Isuzu Motors South Africa (IMSAf) renovated and extended the derelict, unsafe one room house of an elderly woman who lives with her 17-year-old granddaughter, in Walmer Township, Port Elizabeth.

The extension to the one room house of Nosheleni Ncanywa (80) was built from 90% recycled materials from Isuzu’s manufacturing plant. The house now includes two bedrooms, an indoor bathroom, a study, a kitchen with a pantry area, a living room, a dining room and running water.

According to Elvis Mongezi Hermans, IMSAf Senior Vice President of Human Capital and Corporate Services, the living circumstances of Ncanywa was discovered when his church group visited the Gqebera community late last year.

“What I saw that day when I visited the gogo’s house, touched my heart. I presented her living conditions to my colleagues at work and immediately a plan of action was crafted,”

said Hermans.

He explained that this project addresses a key element of the United Nations Sustainable Development Goals number 10 (Reduced Inequality) by providing shelter, food, clean water and energy and improved living conditions aimed at restoring human dignity.

“IMSAf’s waste philosophy of reduce, reuse and recycle is an integral part of our environmental management and Ncanywa’s new house echoes our philosophy. I believe that we have restored the dignity and living conditions of these two people,”

said Hermans.

The building materials used for this house were waste materials collected from IMSAf’s waste yard

IMSAf partnered with Kevin Kimwelle, community architect and social entrepreneur, who collects waste and discarded materials from informal recyclers and local businesses for building purposes. The building materials used for this house were waste materials collected from IMSAf’s waste yard. As a landfill free company, who regards environmental management as key business priority, IMSAf recycles 95% of its waste generated at its operations in Port Elizabeth. The 5% non-recyclable waste is sent to an energy recovery facility in Johannesburg.

The building materials such as metal frames, metal sheets and wood which Kimwelle collected from the waste yard were re-engineered and repurposed for the structure.

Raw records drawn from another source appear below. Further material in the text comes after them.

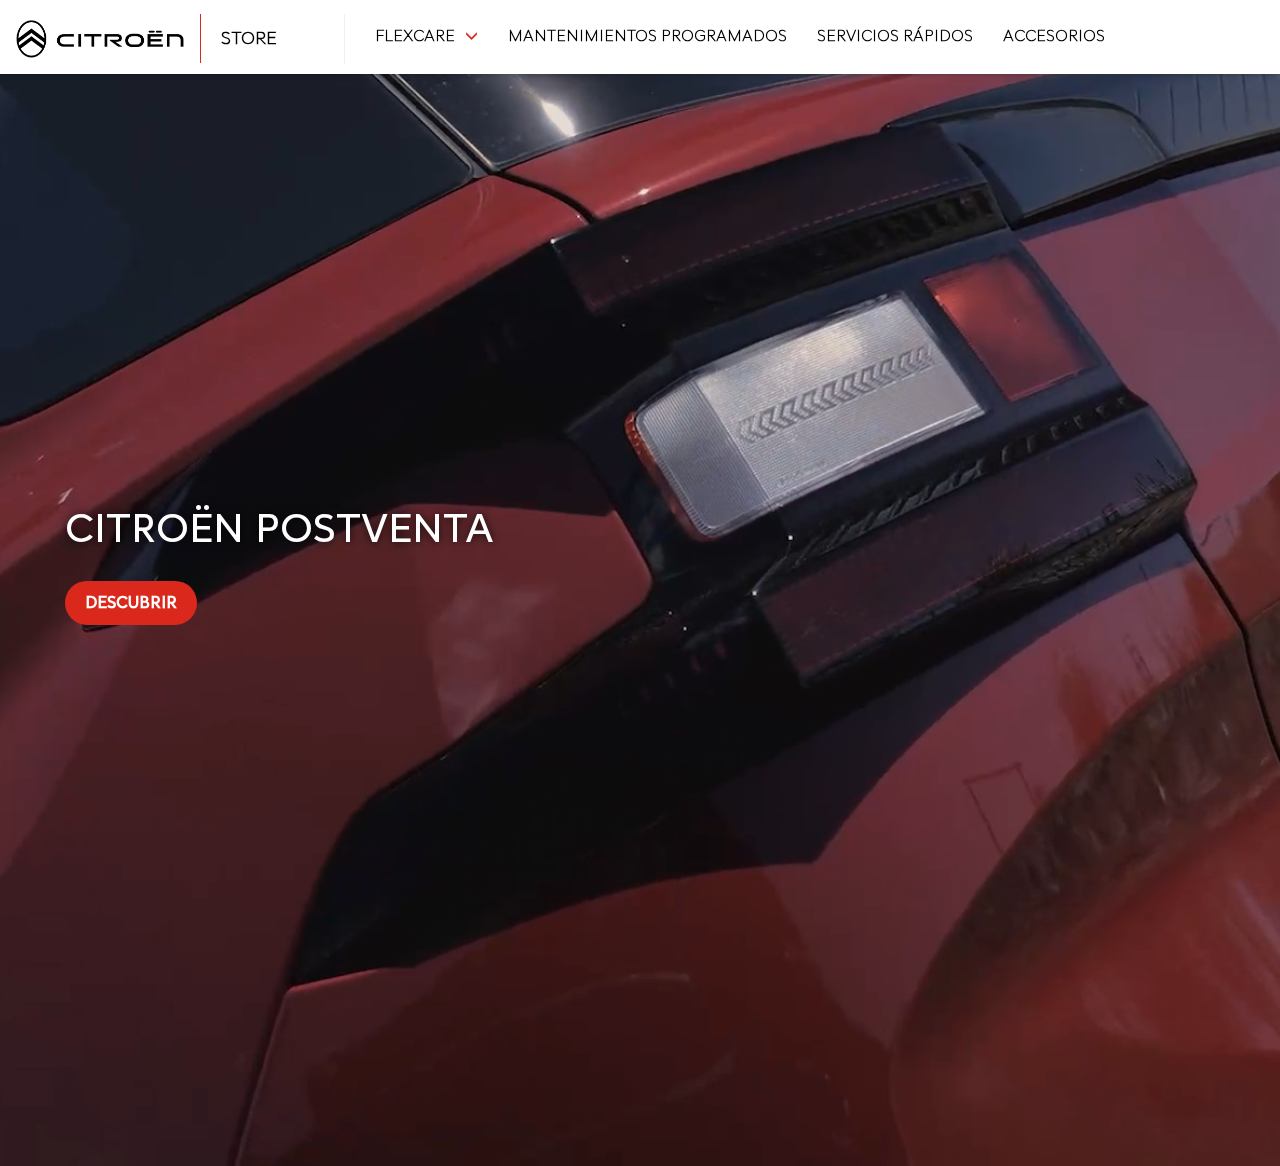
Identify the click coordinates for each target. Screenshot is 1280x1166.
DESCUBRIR (131, 602)
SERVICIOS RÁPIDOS (895, 35)
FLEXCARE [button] (415, 35)
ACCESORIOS (1054, 35)
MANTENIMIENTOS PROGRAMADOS (647, 35)
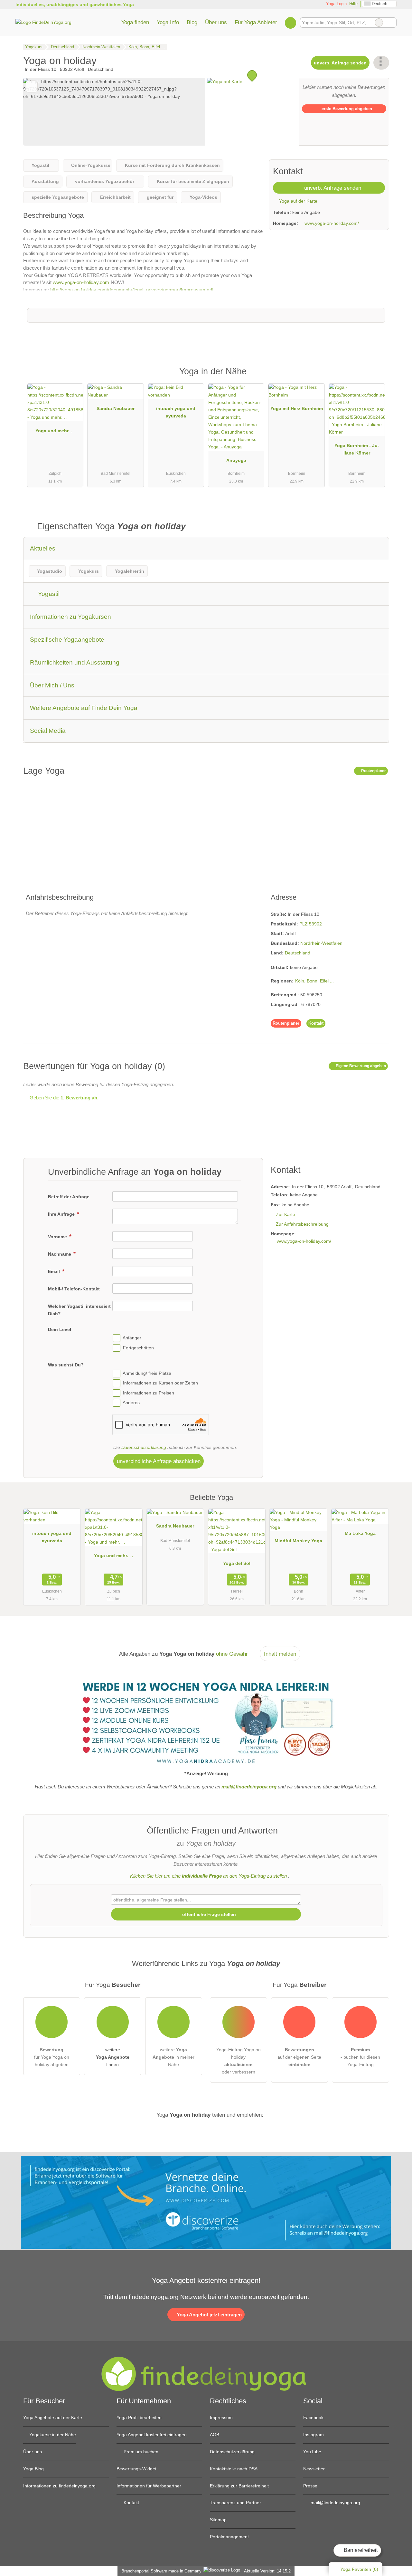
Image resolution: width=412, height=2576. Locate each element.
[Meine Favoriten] (290, 22)
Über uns (216, 22)
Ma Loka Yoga (360, 1533)
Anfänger (132, 1338)
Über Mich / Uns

The architect created a passive design so that the building can breathe – the house warms itself in winter and is cool in summer. Moreover, he created the space ensuring as much natural light is brought into the building so that it uses less energy.

IMSAf Corporate Communications Manager, Gishma Johnson, said the project was made possible through partnerships. IMSAf’s employees volunteered their labour over weekends, while local truck dealer, Isuzu Truck Centre (ITC) Port Elizabeth, provided a truck to transport the waste from IMSAf to the waste rework facility and to the building site. Accommodation for Ncanywa and her grand-daughter, Sikhunjulwe, during the tear-down and construction phase was provided by The Home Market at the Walmer Links Apartments close to Walmer Township.

“We are extremely grateful to Lance del Monte and team from The Home Market and Brian Riddle from ITC PE for their support. The collaboration resulted in a project which we can all be proud of,”

said Johnson.

Isuzu’s waste is not wasted
Nosheleni Ncanywa, left and her granddaughter Sikhunjulwe Ncanywa stands in the middle of their newly renovated house.